Leaving a legacy

Kyle Beloin

Kyle Beloin, a senior political science and philosophy major, is driven to make a positive difference for the next generation of students. That’s why he worked for two years as director for the Philosophy Mentor Program, a group that visits local high schools and provides philosophy-oriented insight into the course material students are learning.

“We go to the high schools and we give these talks for students of all ages,” Beloin says. “We then set up lesson plans that complement whatever they’re looking at. It’s a really awesome experience.”

Beloin thoroughly enjoys helping students expand their world views, and he understands more deeply than most the difference that mentors can make. However, if it weren’t for the help of one scholarship, he may never have had the chance. As a former foster child, he faced significant obstacles to higher education from the outset; according to the Children’s Advocacy Institute at the University of San Diego School of Law, only about two percent of former foster children earn a university degree, compared to the 55 percent of the general U.S. population who attend college after graduating high school.

The Blavin impact

Beloin had nearly completed his first year at the university when he heard about the Blavin/Arizona Friends of Foster Children Foundation (AFFCF) Scholars Program. Paul and Amy Blavin, who are Scottsdale-based philanthropists, created the program at Northern Arizona University in 2010 to provide funding for foster kids who have “aged out” of the system. Beloin applied for funding through the program, and was surprised and grateful to find out later that he had been named a Blavin Scholar.

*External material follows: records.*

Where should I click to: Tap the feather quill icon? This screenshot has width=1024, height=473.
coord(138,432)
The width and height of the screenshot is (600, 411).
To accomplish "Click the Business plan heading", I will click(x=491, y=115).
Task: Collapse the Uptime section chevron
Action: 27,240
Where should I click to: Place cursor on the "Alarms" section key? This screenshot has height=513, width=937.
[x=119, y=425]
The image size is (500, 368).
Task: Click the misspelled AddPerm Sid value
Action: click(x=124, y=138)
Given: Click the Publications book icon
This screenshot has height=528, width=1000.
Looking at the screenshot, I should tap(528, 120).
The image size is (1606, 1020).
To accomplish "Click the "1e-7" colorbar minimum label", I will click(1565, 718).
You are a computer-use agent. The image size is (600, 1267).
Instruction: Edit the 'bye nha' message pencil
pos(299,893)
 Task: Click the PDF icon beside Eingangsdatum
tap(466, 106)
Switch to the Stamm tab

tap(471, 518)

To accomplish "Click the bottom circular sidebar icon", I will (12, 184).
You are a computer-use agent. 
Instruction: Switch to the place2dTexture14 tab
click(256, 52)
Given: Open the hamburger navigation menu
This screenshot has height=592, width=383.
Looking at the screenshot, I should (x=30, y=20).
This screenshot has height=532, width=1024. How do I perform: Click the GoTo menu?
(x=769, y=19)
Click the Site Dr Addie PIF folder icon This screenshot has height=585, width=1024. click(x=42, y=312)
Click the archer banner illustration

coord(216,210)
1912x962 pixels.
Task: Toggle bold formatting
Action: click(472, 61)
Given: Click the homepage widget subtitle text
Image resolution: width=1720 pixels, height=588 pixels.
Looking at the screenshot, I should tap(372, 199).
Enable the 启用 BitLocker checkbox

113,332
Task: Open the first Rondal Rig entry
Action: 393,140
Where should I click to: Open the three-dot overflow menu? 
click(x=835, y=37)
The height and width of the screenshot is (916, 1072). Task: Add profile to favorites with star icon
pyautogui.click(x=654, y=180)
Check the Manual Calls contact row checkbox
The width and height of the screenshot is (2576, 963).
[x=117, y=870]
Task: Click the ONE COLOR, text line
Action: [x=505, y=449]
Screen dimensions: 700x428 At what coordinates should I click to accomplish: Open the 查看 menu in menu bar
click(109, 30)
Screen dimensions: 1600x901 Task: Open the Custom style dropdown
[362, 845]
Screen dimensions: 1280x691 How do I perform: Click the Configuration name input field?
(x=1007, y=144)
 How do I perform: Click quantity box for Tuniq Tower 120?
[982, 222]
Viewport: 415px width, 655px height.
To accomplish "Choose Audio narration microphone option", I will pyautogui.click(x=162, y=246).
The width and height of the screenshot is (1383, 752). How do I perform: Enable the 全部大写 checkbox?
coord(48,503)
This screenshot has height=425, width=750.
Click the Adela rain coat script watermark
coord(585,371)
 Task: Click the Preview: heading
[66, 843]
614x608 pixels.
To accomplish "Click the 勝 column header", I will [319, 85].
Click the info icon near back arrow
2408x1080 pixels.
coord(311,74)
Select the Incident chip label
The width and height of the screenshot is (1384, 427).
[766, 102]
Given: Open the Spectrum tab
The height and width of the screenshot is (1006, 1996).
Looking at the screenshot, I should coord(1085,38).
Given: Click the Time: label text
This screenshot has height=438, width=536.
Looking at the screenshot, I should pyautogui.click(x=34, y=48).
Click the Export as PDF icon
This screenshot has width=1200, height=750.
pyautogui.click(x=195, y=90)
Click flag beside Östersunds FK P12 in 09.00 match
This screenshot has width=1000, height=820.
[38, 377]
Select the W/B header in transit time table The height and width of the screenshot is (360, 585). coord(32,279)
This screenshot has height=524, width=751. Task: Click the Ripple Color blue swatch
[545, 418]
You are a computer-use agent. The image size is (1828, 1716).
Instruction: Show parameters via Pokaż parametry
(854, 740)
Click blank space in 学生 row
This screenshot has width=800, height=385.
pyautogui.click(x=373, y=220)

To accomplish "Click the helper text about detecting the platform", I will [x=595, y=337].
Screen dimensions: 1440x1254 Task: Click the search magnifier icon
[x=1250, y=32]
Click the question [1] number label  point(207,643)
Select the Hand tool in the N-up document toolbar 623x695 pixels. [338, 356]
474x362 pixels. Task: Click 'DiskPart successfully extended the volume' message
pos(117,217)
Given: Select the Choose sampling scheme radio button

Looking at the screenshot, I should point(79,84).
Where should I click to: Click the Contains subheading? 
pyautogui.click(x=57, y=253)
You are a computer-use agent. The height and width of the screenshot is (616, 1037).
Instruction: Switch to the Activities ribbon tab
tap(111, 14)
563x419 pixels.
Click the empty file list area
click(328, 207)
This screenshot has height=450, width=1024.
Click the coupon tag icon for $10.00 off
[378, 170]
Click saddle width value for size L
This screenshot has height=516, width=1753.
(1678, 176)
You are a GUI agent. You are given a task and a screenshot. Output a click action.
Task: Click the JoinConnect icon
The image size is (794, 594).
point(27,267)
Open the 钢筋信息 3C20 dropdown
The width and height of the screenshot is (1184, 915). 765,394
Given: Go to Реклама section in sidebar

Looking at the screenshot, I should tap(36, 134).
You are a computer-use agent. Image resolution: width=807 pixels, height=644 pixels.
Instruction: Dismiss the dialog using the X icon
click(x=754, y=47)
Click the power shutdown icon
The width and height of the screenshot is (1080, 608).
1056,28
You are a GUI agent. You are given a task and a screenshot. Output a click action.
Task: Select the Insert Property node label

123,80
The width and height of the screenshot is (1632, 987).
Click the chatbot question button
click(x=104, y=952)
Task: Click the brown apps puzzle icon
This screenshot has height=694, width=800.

“That was quite an interesting position to find myself in. I was worrying about applying for loans since I don’t have anyone to cosign,” Beloin says. “And now I can just worry about school and that’s it. That’s something that not a lot of people get, let alone us foster kids. I consider myself very lucky.”

Educating the community on political issues

With the help of the Blavin scholarship, Beloin set out to earn his education – and to figure out a way to help others. He excelled in the classroom, and presented at the 2012 Undergraduate Symposium, an event designed to showcase student work for the Flagstaff community. He also expanded his work beyond the university: in his role as director of the Philosophy Mentor Program, he travels around the state to give lectures and present papers about his work.

After graduation, Beloin intends to stay in Arizona. Though he’s not entirely sure what his future will look like, Beloin wants to create a new legacy by using his knowledge and experience to help solve issues at state and national levels.

“This kind of degree equips you with skills that allow you to participate effectively in public conversation,” Beloin says. “That aspect of my education is going to allow me to accomplish, and help other people accomplish, really awesome things in the world, or in the state, or in the country. It’s something that’s really hard to come across at the university level and something that I’m very grateful to have gained from my time at the university.”